3,5 Milliarden für notleidende Kliniken

BERLIN (dpa). Die finanziell teilweise notleidenden Kliniken bekommen in diesem Jahr eine Finanzspritze von rund 3,5 Milliarden Euro (wie kurz berichtet). Nach langem Ringen nahm die Reform der Krankenhausfinanzierung am Freitag im Bundesrat die letzte Hürde.

Bis zu 17 000 neue Pfleger sollen den Stress auf den Stationen lindern. Von den gesetzlichen Krankenkassen bekommen die rund 2100 Kliniken 2009 etwa 56 Milliarden Euro. Mit Massenprotesten hatten Klinikbeschäftigte trotz Reform vor zu wenig Geld und Einschnitten für die Patienten gewarnt.
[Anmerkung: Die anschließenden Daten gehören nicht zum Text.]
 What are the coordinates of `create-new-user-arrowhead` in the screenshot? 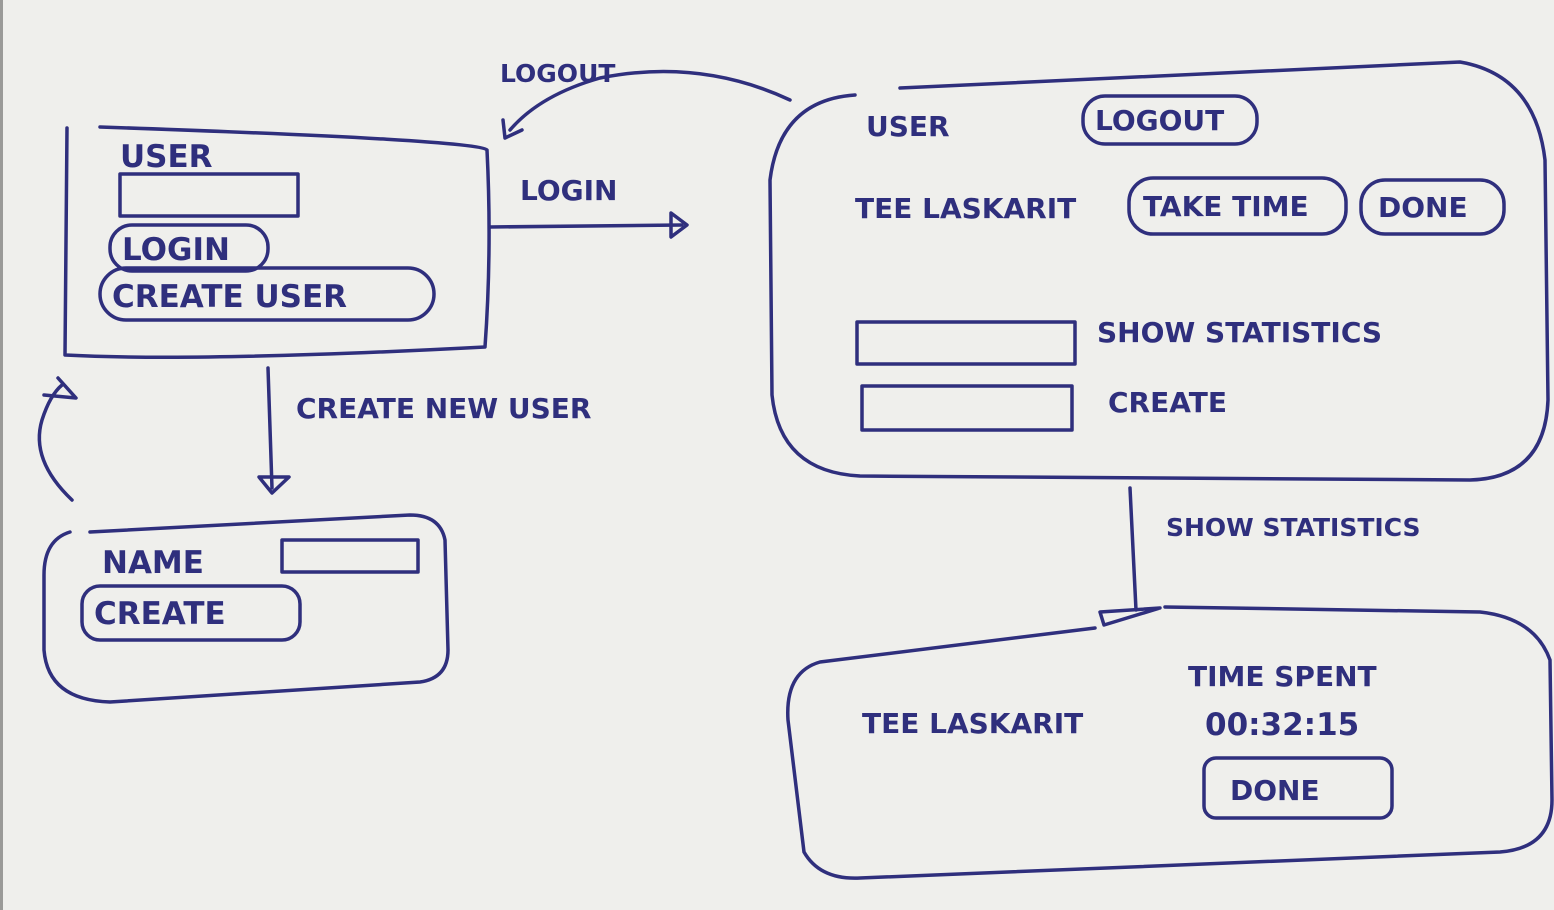 It's located at (274, 485).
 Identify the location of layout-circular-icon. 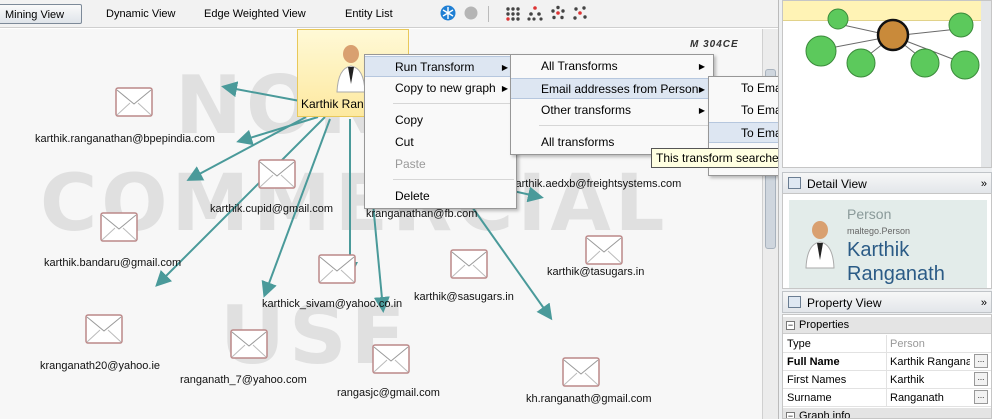
(558, 13).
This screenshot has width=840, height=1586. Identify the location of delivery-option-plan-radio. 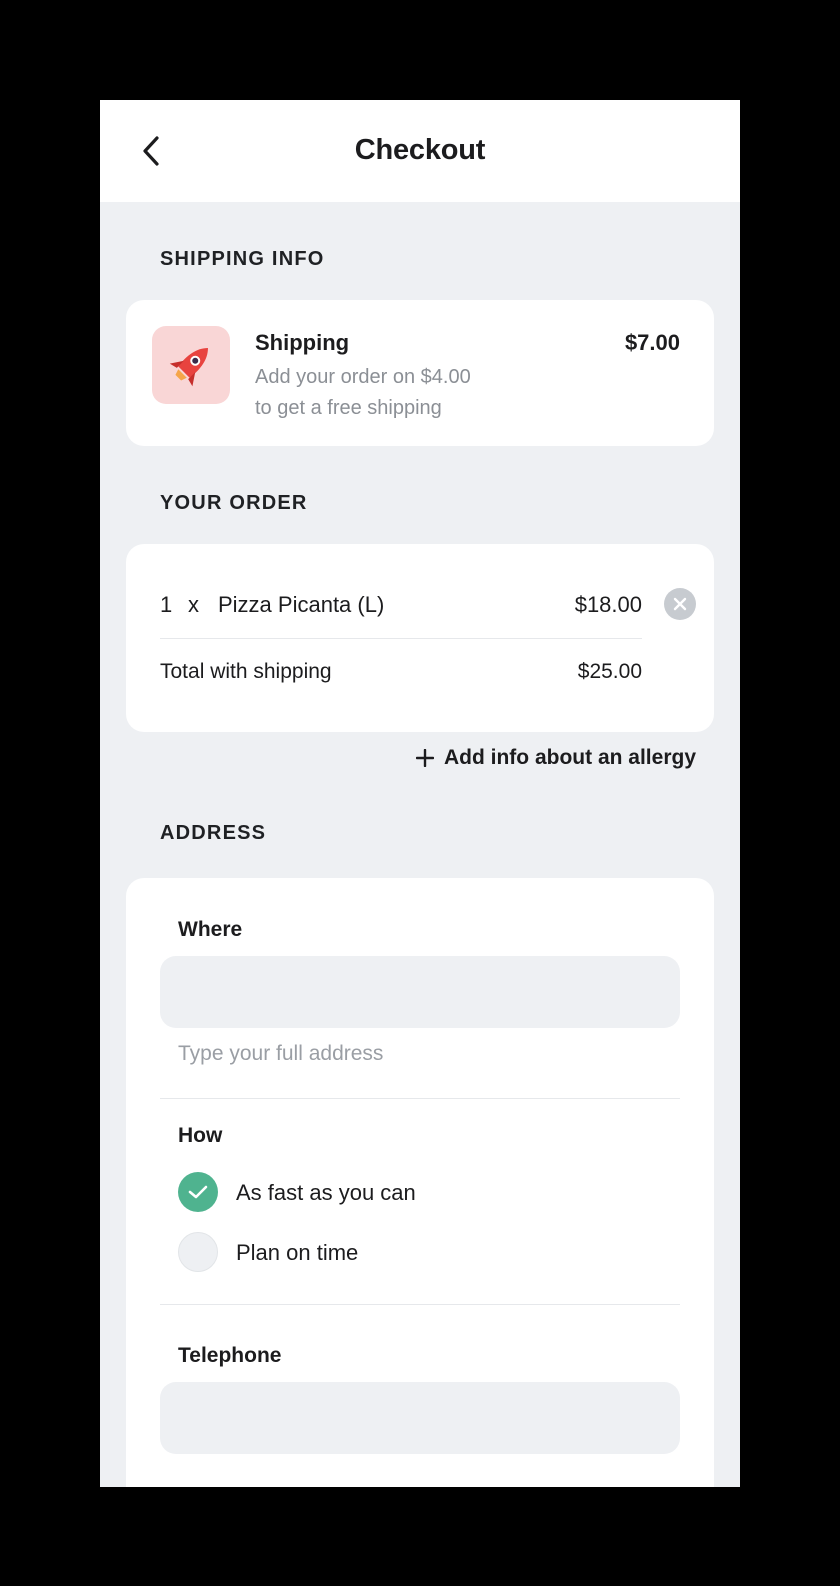
(198, 1252).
Gesundheitsministerin Ulla Schmidt (SPD) lobte das "stabile finanzielle Fundament". Die Krankenhausgesellschaft DKG warnte davor, dass das Geld durch Streit bei der Umsetzung nicht voll fließt. Das Rheinisch-Westfälische Institut für Wirtschaftsforschung (RWI) erwartet, dass ab 2010 der Druck auf die Kliniken wieder zunimmt und bis 2020 rund zehn Prozent schließen müssen.

Lohnsteigerungen werden laut Reformgesetz zur Hälfte von den Kassen bezuschusst, wozu rund 1,3 Milliarden Euro fließen sollen. Innerhalb von drei Jahren sollen zudem die neuen Pflegestellen zu 90 Prozent von den Kassen finanziert werden. Ein Sparbeitrag fällt weg. Ein Teil der Budgetsteigerung hätten die Kliniken wegen der Koppelung an die Lohnentwicklung auch ohne Gesetz verbucht. Ergänzend beteiligt sich der Bund mit dem Konjunkturpaket zu 75 Prozent an Investitionen der Länder für die Sanierung der Kliniken.

Bei Strukturreformen hatte sich Schmidt gegen die Länder kaum durchsetzen können. So bleiben die Länder für die Finanzierung der Klinikgebäude zuständig, obwohl sich hier ein Investitionsstau in Milliardenhöhe ansammelte. Beschlossen ist nun, dass die Länder ihre Mittel hierfür ab 2012 in festen Pauschalen fließen lassen - aber nur freiwillig. Die Mittel für die laufenden Kosten sollen ab 2011 nicht mehr nach Maßstab der allgemeinen Lohnentwicklung begrenzt werden. Eine neue Methode soll es 2011 geben.

DKG-Geschäftsführer Georg Baum lobte die "finanzielle Erleichterung", nannte die Reform in Teilen aber auch "enttäuschend". Tariflohnsteigerungen in Höhe von 4 Milliarden Euro sollten nur mit 1,35 Milliarden Euro teilweise kompensiert werden. Klinikgesellschaft und Kassen-Spitzenverband müssten die exakte Höhe noch vereinbaren. Die Regierung müsse mögliche Unklarheiten bei der Umsetzung schnell ausräumen.

Das RWI erwartet, dass es ab 2010 wieder "ans Eingemachte" geht. Dann kämen die Folgen der Finanzkrise bei Kassen und Kliniken an, sagte RWI-Experte Boris Augurzky der DPA. Mittelfristig müssten die Patienten auf Verlust-Kliniken teils verzichten. "Die Patienten bekommen dann nicht mehr alles bei den Krankenhäusern um die Ecke, dafür aber gute Spezialisten weiter entfernt."

Der Kassenverband monierte veraltete Strukturen in der Branche. "Die Gleichung 'weniger Krankenhäuser gleich schlechtere Versorgung‘ ist veraltet und falsch, denn die Bedeutung sowohl der ambulanten Versorgung als auch die Spezialisierung von Krankenhäusern hat stark zugenommen", sagte Sprecher Florian Lanz.

Pro Nacht liegen im Schnitt in Deutschland rund 390 000 Menschen im Krankenhaus - über 50 000 weniger als noch vor zehn Jahren. Die "Verweildauer" sank von 14,7 Tagen im Schnitt 1990 auf zuletzt 8,5 Tage. Viele Operationen können heute ambulant gemacht werden.